With all the talk of tariffs, I’ve seen more or less this argument:

“Once the tariffs go in place, companies will start manufacturing in the USA and that’s good thing.”

However, when I think about being able to manufacture something like a laptop computer, or a car, these are both operations that require a lot of things:

  1. the input components to build the thing
  2. skilled labor that can manufacture the thing
  3. supply-chains that are in place from initial build all the way to retail

The premise seems to be: “OK, tariffs go in, someone INSTANTLY sets up a company that manufactures X, then USA wins”.

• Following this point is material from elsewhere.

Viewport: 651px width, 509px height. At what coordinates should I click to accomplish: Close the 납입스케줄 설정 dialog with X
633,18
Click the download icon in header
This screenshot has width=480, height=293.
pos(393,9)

However, for someone to want to take the “bet” on setting up a really expensive factory, they’d have to believe that the tariff will be in place a long time, because if it is NOT… then they have made a terrible investment and the new factory will be instantly non-viable.

Am I crazy? Am I missing something? I understand that it would be great if we had domestic manufacturing but it seems like the people that are behind tariffs think you just snap your fingers and there is a factory cranking out laptops, when in my understanding this is a process that requires a huge amount of money and time.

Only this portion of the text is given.